Starving people in Ethiopia are surviving by eating green leaves as war rages

Arthur Greene

People in Ethiopia’s war-torn Tigray region are forced to eat “only green leaves for days”, as widespread starvation becomes the latest chapter in the country’s devastating civil war.

A “de-facto humanitarian blockade” now surrounds Tigray, according to the United Nations, preventing any aid from reaching those who are at risk of starvation.

The UN reported last week that hundreds of trucks carrying aid into Tigray have gone missing. It’s humanitarian team said that out of a convoy of 149 trucks sent into the capital Mekele two weeks ago, not a single one has returned.

Since 12 July, only 38 out of 466 trucks that have entered Tigray have returned.

“Before the war, my daughter was in good physical and mental health… now look at her,” said the mother of a 20-month-old in the northern city of Adigrat, according to one testimony heard by AFP.

“It’s been weeks since she lost her appetite. Presently she cannot walk, she lost her smiley face.”

An estimated 2.2 million people have been forced from their homes and thousands have been killed in the country’s civil war which broke out last November when the government sent troops into Tigray.

Now, following months of heavy fighting which has produced reports of massacres and mass rape, the region is entering a new phase of fatalities driven by widespread famine.
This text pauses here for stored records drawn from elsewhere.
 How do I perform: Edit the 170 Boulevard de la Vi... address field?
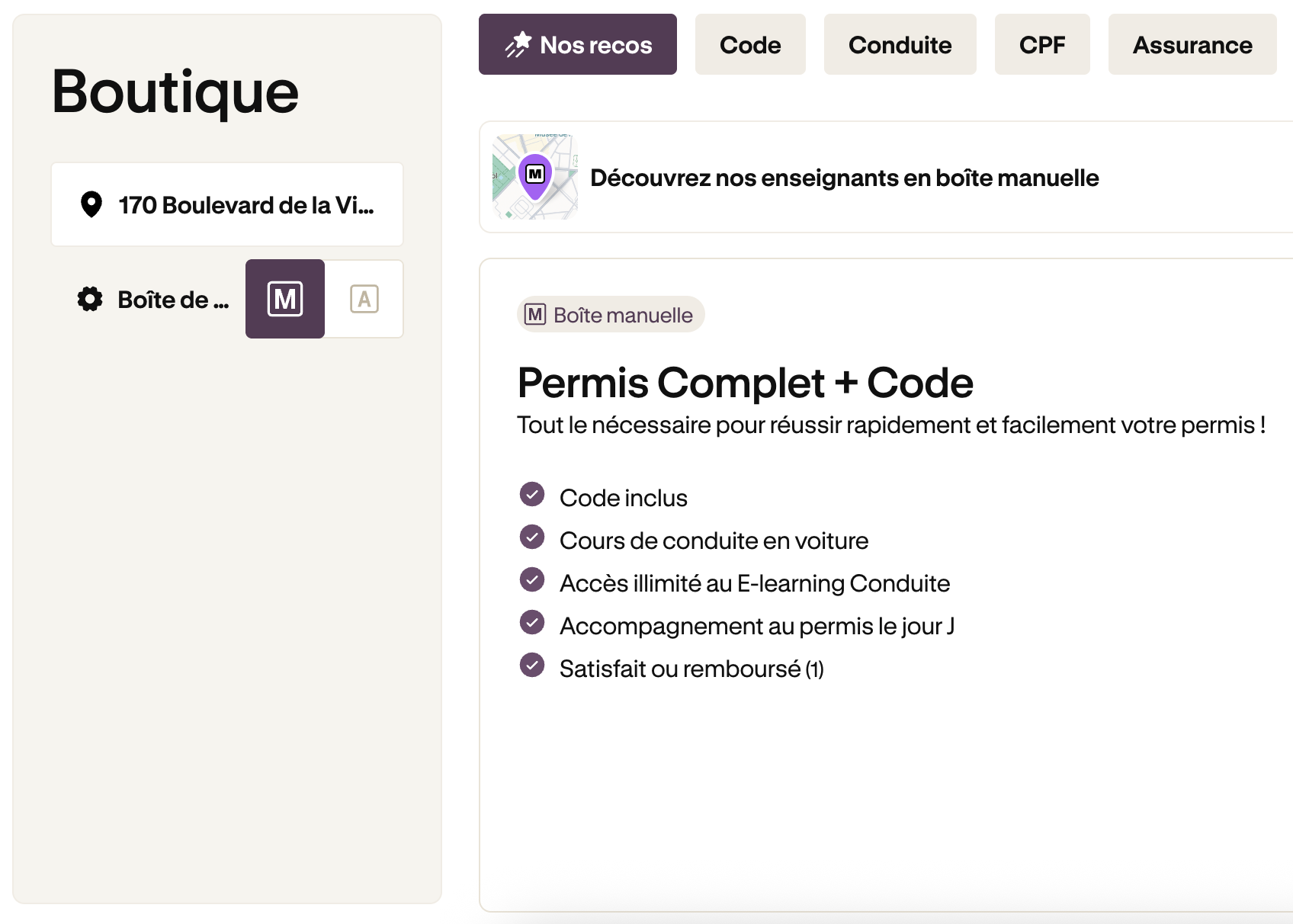click(x=227, y=204)
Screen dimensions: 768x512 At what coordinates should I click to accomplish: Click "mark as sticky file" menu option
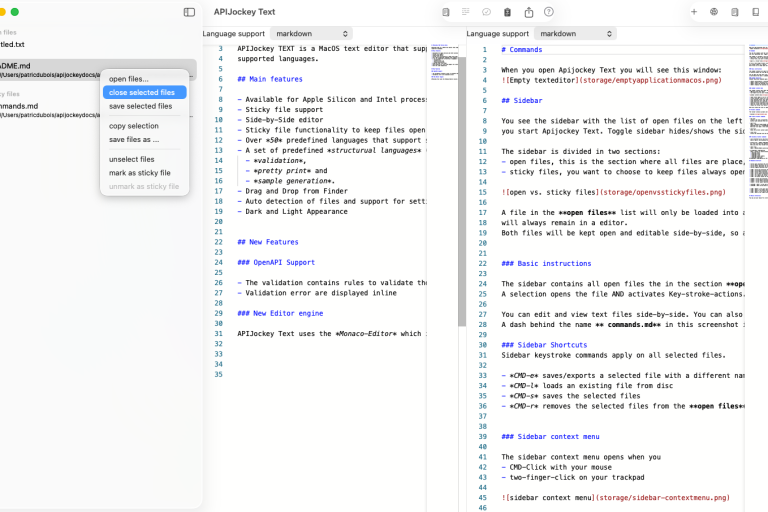click(139, 173)
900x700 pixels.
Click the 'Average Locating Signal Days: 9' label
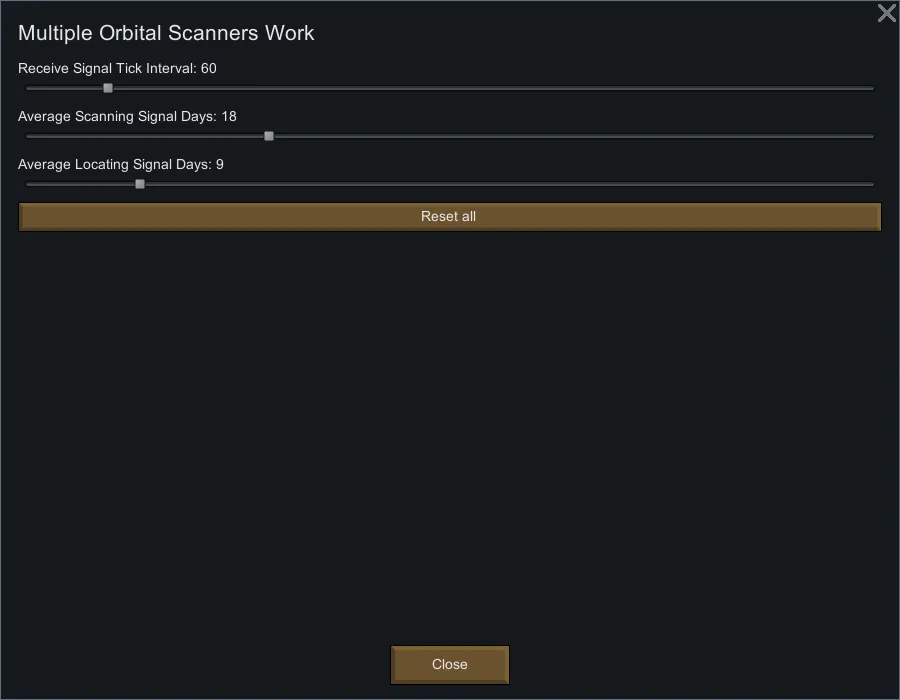[x=121, y=165]
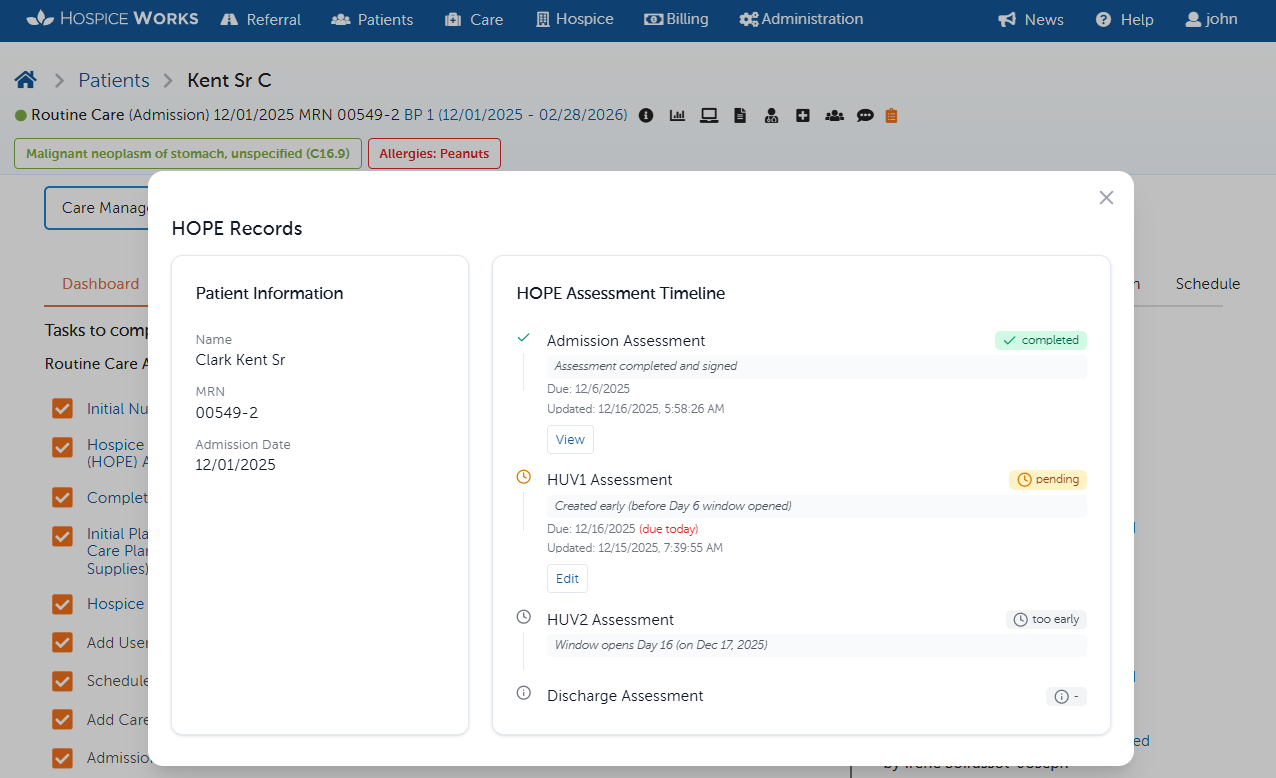Click the bar chart statistics icon
1276x778 pixels.
pyautogui.click(x=677, y=115)
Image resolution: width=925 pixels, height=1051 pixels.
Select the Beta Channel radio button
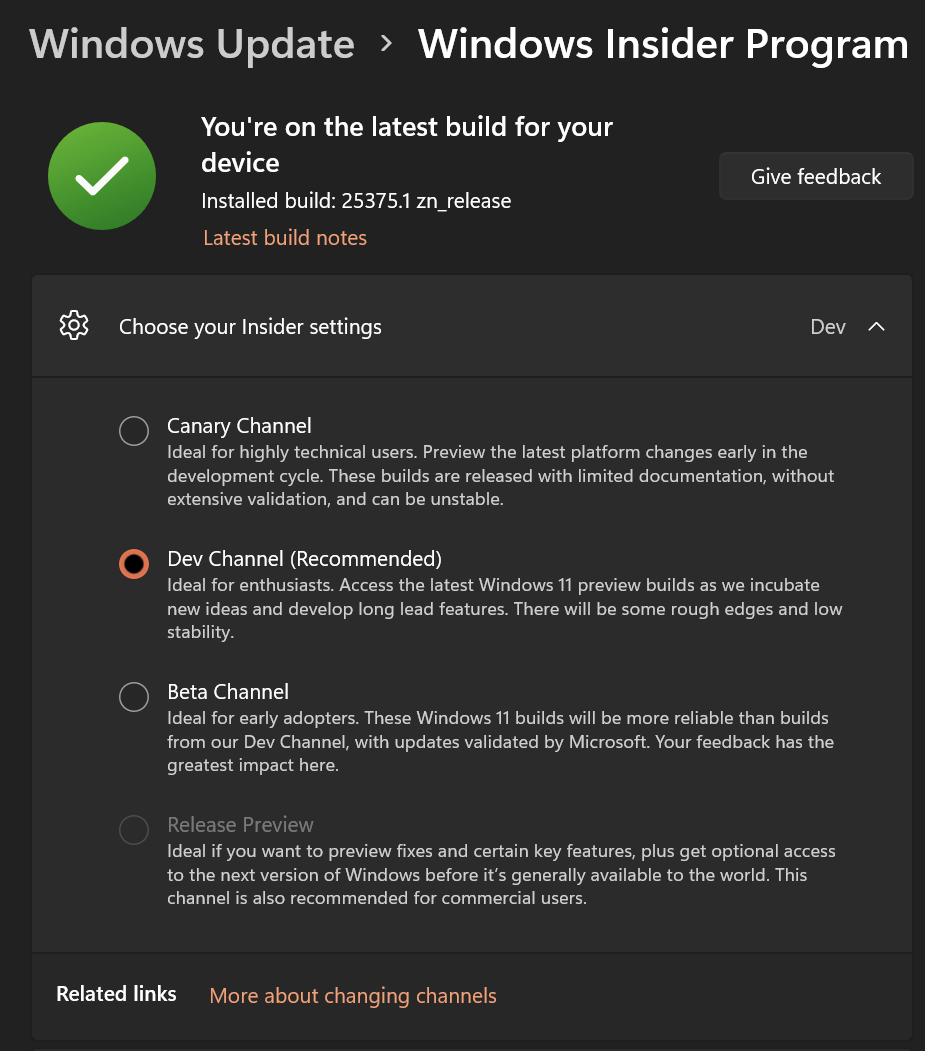click(x=134, y=697)
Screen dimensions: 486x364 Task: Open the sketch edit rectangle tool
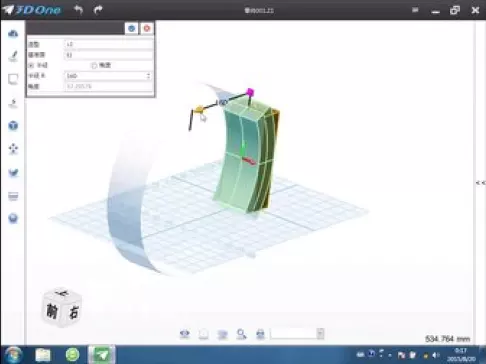[x=13, y=79]
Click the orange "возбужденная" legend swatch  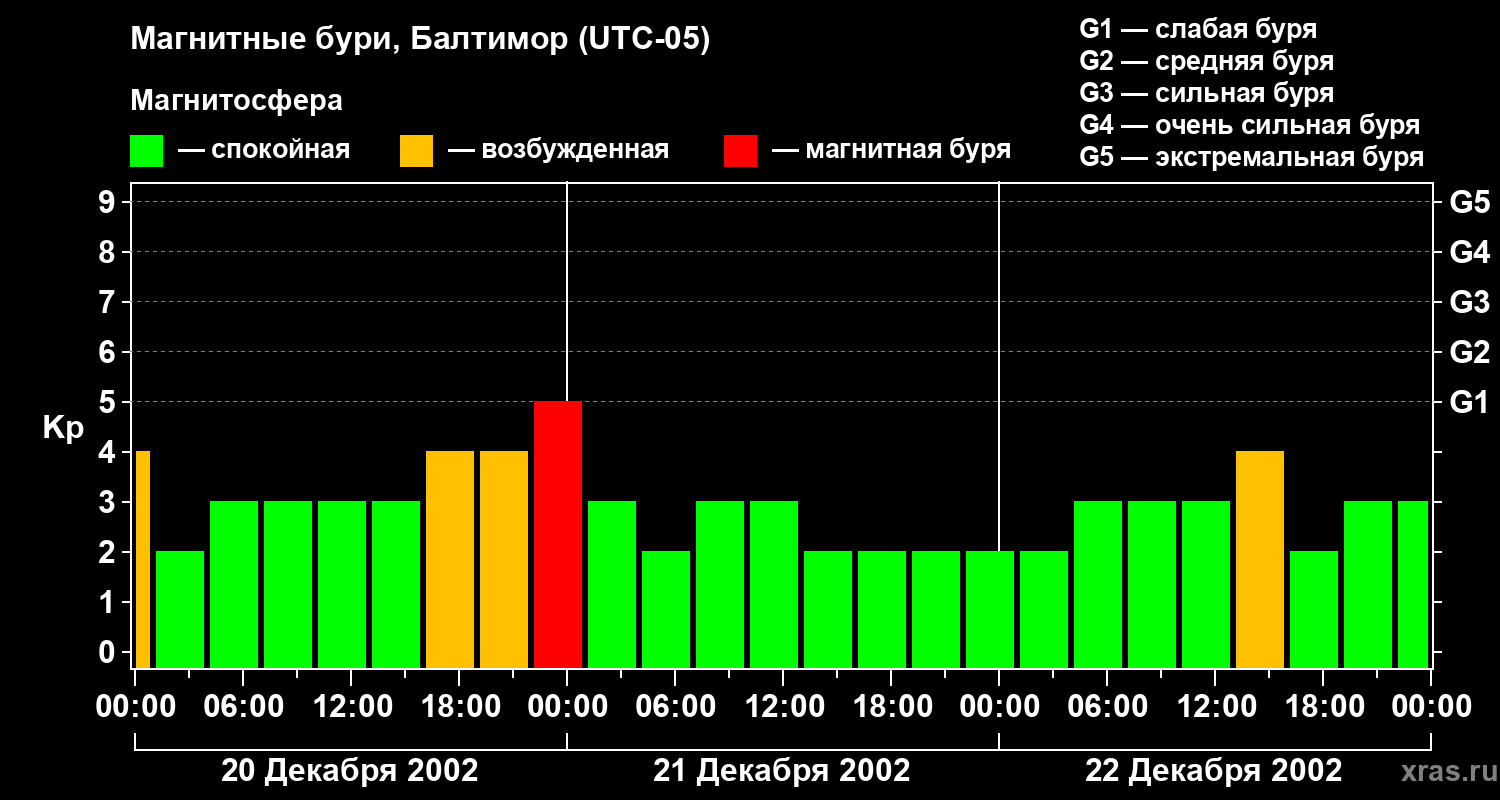[x=416, y=151]
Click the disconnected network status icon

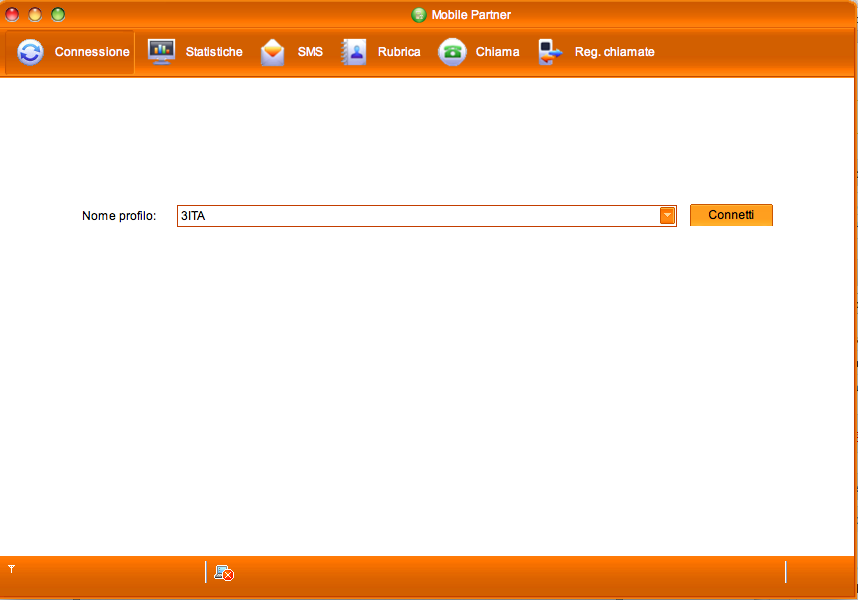click(224, 573)
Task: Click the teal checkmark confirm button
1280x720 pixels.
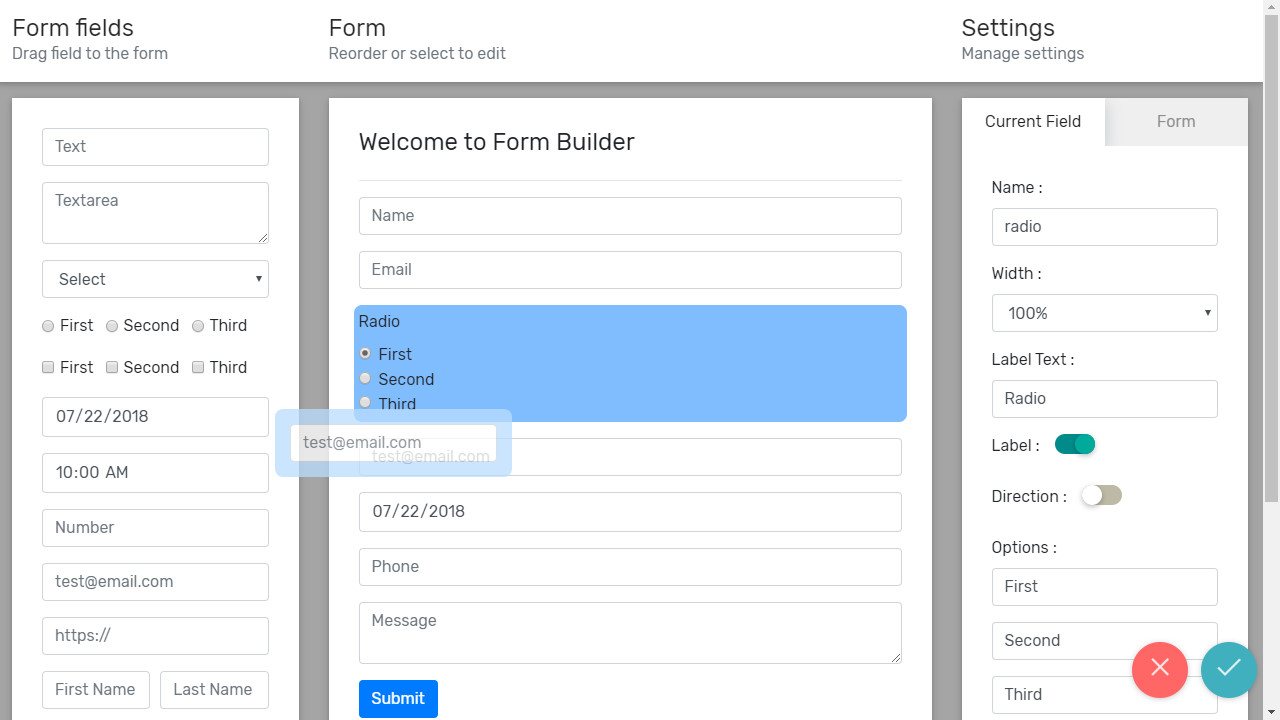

An aid group reported last week that people have starved to death in every single one of the more than 20 districts in which it operates. Last week, a mother and her newborn starved to death at one of its health centres.

“It’s a silent killing. People are just dying,” Dr Hayelom Kebede, research director of Ayder Referral Hospital in Tigray’s capital Mekele, told AFP.

For the past month, the war has been stuck in a stalemate between the forces of the Tigrayan Defence Force on the one hand and the Ethiopian military, ethnic Amhara militia and Eritrean forces.

However, the Tigrayans have made decisive breakthroughs in the last few days. Not only have they cut the main road to Gondar, the Amhara capital, but now appeared poised to capture the city of Dessie that will open the way to Addis Ababa.